Item Open Access POLICY IMPLICATIONS OF NATIONALIZATION OF OIL AND NATURAL GAS INDUSTRY IN LATIN AMERICA(2007-05) Cabezas, Brian F.Nationalization is a particular type of organizational structure where the state or nation controls the industry as opposed to private companies or multinational organizations. If one imagines a continuum of organizational structure, nationalization and privatization would be at opposite ends. Nationalization could include joint ventures where the state controls the industry but allows for private companies to participate in the resource extraction and retain some of the profit. Within the past few years, Venezuela and Bolivia have announced plans to renationalize their oil and natural gas industry. The first part of this project seeks to perform a qualitative analysis to discern the common characteristics of a nationalized country focusing specifically on four countries – Bolivia, Venezuela, Mexico and Nigeria. There are various components influencing the efficiency of a nationalized industry including civil society, regionalism, and reliance on oil. The main findings were that a nationalized country with a high reliance on oil or natural gas and weak financial institutions will have an authoritarian form of government, and that there will likely be more incidences of Latin American countries nationalizing in the near future if oil prices remain high. The project also performs a quantitative analysis on indirect measures of efficiency using subsidies and also analyzes the effect of nationalization on social development using the Gini coefficient (a measure of income equality) and public spending on education.
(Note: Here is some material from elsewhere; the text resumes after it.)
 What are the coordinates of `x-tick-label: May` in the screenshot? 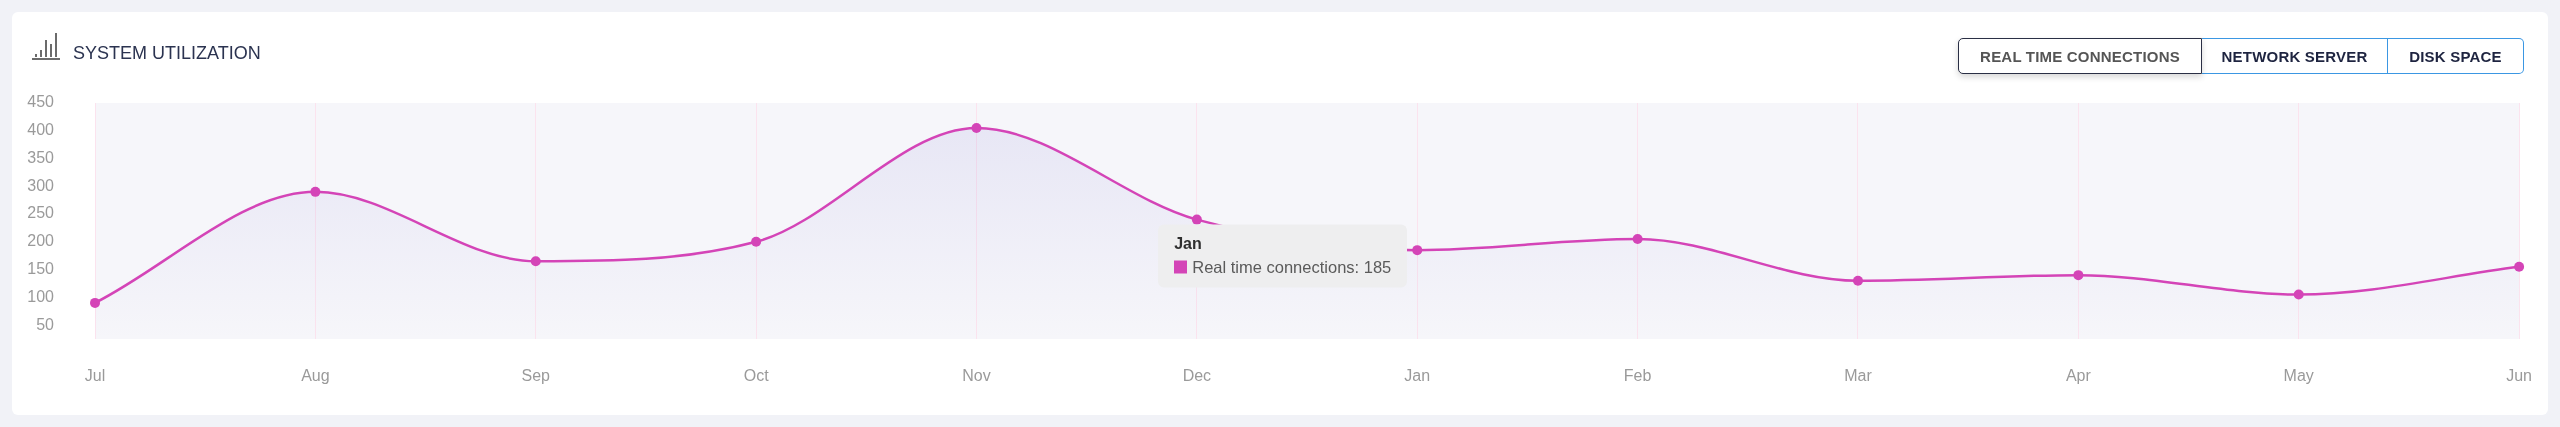 It's located at (2298, 376).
Nationalization is found to have a positive effect on income equality and a negative effect on public spending on education. The project culminates with policy recommendations specifically focused on the four selected countries with implications for broader applications. The main objectives of the recommendations are to strengthen financial institutions, diversify the economy, and increase transparency and accountability of the industry.